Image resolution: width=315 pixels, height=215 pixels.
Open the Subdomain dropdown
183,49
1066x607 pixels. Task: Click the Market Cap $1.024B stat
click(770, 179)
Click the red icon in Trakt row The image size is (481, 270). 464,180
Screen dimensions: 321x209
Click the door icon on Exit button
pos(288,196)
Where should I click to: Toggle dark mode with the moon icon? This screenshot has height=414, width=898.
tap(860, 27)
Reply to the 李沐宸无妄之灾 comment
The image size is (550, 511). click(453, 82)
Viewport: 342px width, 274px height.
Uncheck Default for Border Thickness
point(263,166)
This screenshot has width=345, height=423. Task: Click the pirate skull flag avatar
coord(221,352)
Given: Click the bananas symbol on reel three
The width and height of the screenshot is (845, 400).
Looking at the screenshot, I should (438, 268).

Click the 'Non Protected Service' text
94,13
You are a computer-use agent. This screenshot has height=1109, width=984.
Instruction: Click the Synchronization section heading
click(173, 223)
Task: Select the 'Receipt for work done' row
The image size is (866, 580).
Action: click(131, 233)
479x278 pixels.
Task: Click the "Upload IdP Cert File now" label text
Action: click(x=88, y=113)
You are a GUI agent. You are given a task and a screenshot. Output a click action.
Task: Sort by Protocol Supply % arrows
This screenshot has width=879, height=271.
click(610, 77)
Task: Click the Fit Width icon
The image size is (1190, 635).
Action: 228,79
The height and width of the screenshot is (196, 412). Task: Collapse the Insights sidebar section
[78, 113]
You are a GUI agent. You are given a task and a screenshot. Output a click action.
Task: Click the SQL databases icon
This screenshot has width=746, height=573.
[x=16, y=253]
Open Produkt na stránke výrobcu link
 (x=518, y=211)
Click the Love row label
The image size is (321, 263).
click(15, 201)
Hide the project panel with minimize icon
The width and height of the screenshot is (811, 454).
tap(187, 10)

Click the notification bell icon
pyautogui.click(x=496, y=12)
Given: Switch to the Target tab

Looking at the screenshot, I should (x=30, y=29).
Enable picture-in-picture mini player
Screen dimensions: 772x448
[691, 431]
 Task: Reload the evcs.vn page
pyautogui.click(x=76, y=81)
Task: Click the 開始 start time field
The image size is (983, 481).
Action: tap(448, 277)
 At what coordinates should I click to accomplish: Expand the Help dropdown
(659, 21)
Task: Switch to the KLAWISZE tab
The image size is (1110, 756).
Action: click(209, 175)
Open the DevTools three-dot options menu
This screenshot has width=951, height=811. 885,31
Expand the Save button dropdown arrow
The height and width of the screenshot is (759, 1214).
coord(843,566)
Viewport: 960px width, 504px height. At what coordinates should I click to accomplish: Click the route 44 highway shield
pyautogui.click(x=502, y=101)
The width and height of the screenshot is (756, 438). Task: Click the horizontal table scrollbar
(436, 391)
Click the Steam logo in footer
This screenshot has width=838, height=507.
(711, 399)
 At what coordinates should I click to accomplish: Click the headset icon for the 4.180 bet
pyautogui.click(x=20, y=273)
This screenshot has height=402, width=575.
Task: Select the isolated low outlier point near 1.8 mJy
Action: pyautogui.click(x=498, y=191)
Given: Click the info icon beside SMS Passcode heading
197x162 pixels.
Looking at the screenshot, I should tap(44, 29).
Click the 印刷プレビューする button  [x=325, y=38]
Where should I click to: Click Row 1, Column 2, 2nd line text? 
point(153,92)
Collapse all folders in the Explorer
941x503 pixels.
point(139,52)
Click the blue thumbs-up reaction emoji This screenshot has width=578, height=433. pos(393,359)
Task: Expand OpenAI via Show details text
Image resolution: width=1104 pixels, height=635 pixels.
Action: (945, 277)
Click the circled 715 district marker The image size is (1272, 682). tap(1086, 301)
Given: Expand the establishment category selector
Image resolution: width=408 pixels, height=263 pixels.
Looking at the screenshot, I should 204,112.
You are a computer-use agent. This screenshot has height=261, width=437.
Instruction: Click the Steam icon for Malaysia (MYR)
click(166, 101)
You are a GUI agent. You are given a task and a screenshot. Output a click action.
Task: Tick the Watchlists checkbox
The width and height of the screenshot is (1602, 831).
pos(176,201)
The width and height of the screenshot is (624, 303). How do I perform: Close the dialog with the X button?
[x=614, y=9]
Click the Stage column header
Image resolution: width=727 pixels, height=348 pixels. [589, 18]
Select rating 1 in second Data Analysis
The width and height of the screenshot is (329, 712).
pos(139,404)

================

Task goal: In this exercise, repeat all entries exactly.

Your response:
Image resolution: width=315 pixels, height=215 pixels.
Open the Subdomain dropdown
183,49
1066x607 pixels. Task: Click the Market Cap $1.024B stat
click(770, 179)
Click the red icon in Trakt row The image size is (481, 270). 464,180
Screen dimensions: 321x209
Click the door icon on Exit button
pos(288,196)
Where should I click to: Toggle dark mode with the moon icon? This screenshot has height=414, width=898.
tap(860, 27)
Reply to the 李沐宸无妄之灾 comment
The image size is (550, 511). click(453, 82)
Viewport: 342px width, 274px height.
Uncheck Default for Border Thickness
point(263,166)
This screenshot has width=345, height=423. Task: Click the pirate skull flag avatar
coord(221,352)
Given: Click the bananas symbol on reel three
The width and height of the screenshot is (845, 400).
Looking at the screenshot, I should (438, 268).

Click the 'Non Protected Service' text
94,13
You are a computer-use agent. This screenshot has height=1109, width=984.
Instruction: Click the Synchronization section heading
click(173, 223)
Task: Select the 'Receipt for work done' row
The image size is (866, 580).
Action: click(131, 233)
479x278 pixels.
Task: Click the "Upload IdP Cert File now" label text
Action: click(x=88, y=113)
You are a GUI agent. You are given a task and a screenshot. Output a click action.
Task: Sort by Protocol Supply % arrows
This screenshot has width=879, height=271.
click(610, 77)
Task: Click the Fit Width icon
The image size is (1190, 635).
Action: 228,79
The height and width of the screenshot is (196, 412). Task: Collapse the Insights sidebar section
[78, 113]
You are a GUI agent. You are given a task and a screenshot. Output a click action.
Task: Click the SQL databases icon
This screenshot has width=746, height=573.
[x=16, y=253]
Open Produkt na stránke výrobcu link
 (x=518, y=211)
Click the Love row label
The image size is (321, 263).
click(15, 201)
Hide the project panel with minimize icon
The width and height of the screenshot is (811, 454).
tap(187, 10)

Click the notification bell icon
pyautogui.click(x=496, y=12)
Given: Switch to the Target tab

Looking at the screenshot, I should (x=30, y=29).
Enable picture-in-picture mini player
Screen dimensions: 772x448
[691, 431]
 Task: Reload the evcs.vn page
pyautogui.click(x=76, y=81)
Task: Click the 開始 start time field
The image size is (983, 481).
Action: tap(448, 277)
 At what coordinates should I click to accomplish: Expand the Help dropdown
(659, 21)
Task: Switch to the KLAWISZE tab
The image size is (1110, 756).
Action: click(209, 175)
Open the DevTools three-dot options menu
This screenshot has width=951, height=811. 885,31
Expand the Save button dropdown arrow
The height and width of the screenshot is (759, 1214).
coord(843,566)
Viewport: 960px width, 504px height. At what coordinates should I click to accomplish: Click the route 44 highway shield
pyautogui.click(x=502, y=101)
The width and height of the screenshot is (756, 438). Task: Click the horizontal table scrollbar
(436, 391)
Click the Steam logo in footer
This screenshot has width=838, height=507.
(711, 399)
 At what coordinates should I click to accomplish: Click the headset icon for the 4.180 bet
pyautogui.click(x=20, y=273)
This screenshot has height=402, width=575.
Task: Select the isolated low outlier point near 1.8 mJy
Action: pyautogui.click(x=498, y=191)
Given: Click the info icon beside SMS Passcode heading
197x162 pixels.
Looking at the screenshot, I should tap(44, 29).
Click the 印刷プレビューする button  [x=325, y=38]
Where should I click to: Click Row 1, Column 2, 2nd line text? 
point(153,92)
Collapse all folders in the Explorer
941x503 pixels.
point(139,52)
Click the blue thumbs-up reaction emoji This screenshot has width=578, height=433. pos(393,359)
Task: Expand OpenAI via Show details text
Image resolution: width=1104 pixels, height=635 pixels.
Action: (945, 277)
Click the circled 715 district marker The image size is (1272, 682). tap(1086, 301)
Given: Expand the establishment category selector
Image resolution: width=408 pixels, height=263 pixels.
Looking at the screenshot, I should 204,112.
You are a computer-use agent. This screenshot has height=261, width=437.
Instruction: Click the Steam icon for Malaysia (MYR)
click(166, 101)
You are a GUI agent. You are given a task and a screenshot. Output a click action.
Task: Tick the Watchlists checkbox
The width and height of the screenshot is (1602, 831).
pos(176,201)
The width and height of the screenshot is (624, 303). How do I perform: Close the dialog with the X button?
[x=614, y=9]
Click the Stage column header
Image resolution: width=727 pixels, height=348 pixels. [589, 18]
Select rating 1 in second Data Analysis
The width and height of the screenshot is (329, 712).
pos(139,404)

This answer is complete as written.